Initially this Blog Post was to be dedicated to finding a way for players to train some skills which will directly transition to actual Dota gameplay. This proved to be a rather difficult task – custom games are a lot of fun and can be a decent replacement for the main game for a while, but they do not offer a lot of knowledge and/or transferable skills which can be applied to core Dota.
That said, it is still worth giving them a try – whether you are a Dota veteran or a new player these games definitely have a lot to offer in terms of entertainment.
In my opinion the current state of custom games is far from what it was in the original Warcraft 3 client. These games had years to get polished and Dota 2 is the most obvious example of how polished these games got over time. That said, I feel extremely grateful to the creators for providing good quality products and hope it will keep on developing.

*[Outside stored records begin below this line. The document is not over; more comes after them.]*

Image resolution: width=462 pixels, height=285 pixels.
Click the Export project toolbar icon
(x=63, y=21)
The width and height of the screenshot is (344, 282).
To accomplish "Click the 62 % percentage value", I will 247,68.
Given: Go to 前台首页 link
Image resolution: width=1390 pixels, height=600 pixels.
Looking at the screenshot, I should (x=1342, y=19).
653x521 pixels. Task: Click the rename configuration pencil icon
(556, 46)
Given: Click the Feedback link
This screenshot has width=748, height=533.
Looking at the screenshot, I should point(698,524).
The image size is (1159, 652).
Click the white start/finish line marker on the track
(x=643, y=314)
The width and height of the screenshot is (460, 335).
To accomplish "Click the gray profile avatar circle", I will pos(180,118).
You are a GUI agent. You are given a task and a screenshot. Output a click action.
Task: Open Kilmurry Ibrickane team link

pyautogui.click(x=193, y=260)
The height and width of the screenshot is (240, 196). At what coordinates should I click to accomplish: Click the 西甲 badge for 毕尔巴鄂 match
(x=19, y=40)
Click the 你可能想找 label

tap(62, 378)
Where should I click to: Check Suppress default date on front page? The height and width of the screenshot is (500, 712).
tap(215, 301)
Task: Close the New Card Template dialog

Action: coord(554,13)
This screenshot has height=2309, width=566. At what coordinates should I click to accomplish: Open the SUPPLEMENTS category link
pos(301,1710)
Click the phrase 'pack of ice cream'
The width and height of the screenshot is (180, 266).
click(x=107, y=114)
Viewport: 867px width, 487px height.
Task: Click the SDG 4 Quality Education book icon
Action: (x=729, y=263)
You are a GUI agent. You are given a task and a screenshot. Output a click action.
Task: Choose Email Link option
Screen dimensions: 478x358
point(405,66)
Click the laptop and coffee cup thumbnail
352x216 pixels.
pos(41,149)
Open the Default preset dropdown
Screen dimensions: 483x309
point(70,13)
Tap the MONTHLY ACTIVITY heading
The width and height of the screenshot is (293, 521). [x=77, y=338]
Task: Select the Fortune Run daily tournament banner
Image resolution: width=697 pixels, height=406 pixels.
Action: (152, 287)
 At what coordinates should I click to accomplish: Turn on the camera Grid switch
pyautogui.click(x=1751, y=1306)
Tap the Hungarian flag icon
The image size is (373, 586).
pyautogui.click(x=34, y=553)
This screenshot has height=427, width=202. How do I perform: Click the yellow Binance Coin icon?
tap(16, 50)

We will discuss several games in this Blog Post focusing on explaining of the core gameplay rather than in-depth tactics. The games will be divided into sections based on their “genre”, but I strongly recommend giving every game a try – I, for one, did not expect to have a lot of fun playing Tower Defense games, but ended up spending the most time try to figure out the intricacies of Gem TD.
These games focus on managing resources to kill waves of creature which take lives from your “Base”. To do so you have to build towers – however most games either make this idea more complex with added Upgrades/Combinations or require the player to engage in some extra activities.
Probably one of the most complex TD games I have ever played. It is only rivaled by Elemental TD which is not yet ported to Dota 2.
It looks pretty simple: enemy creatures have waypoints which they have to touch before going to the next waypoint and ultimately to your “Crystal”. What it would generally mean, is that you have to make a maze out of your towers for them to take longer to get to the next waypoint – a very typical strategy for these type of games.
But then you get to select your worker and realize that there are no simple towers in this game – there are gems, which can then be made into towers. At the beginning of each wave, you place 5 gems on the ground and choose one of them to become a tower, while every other turns into an impassable stone.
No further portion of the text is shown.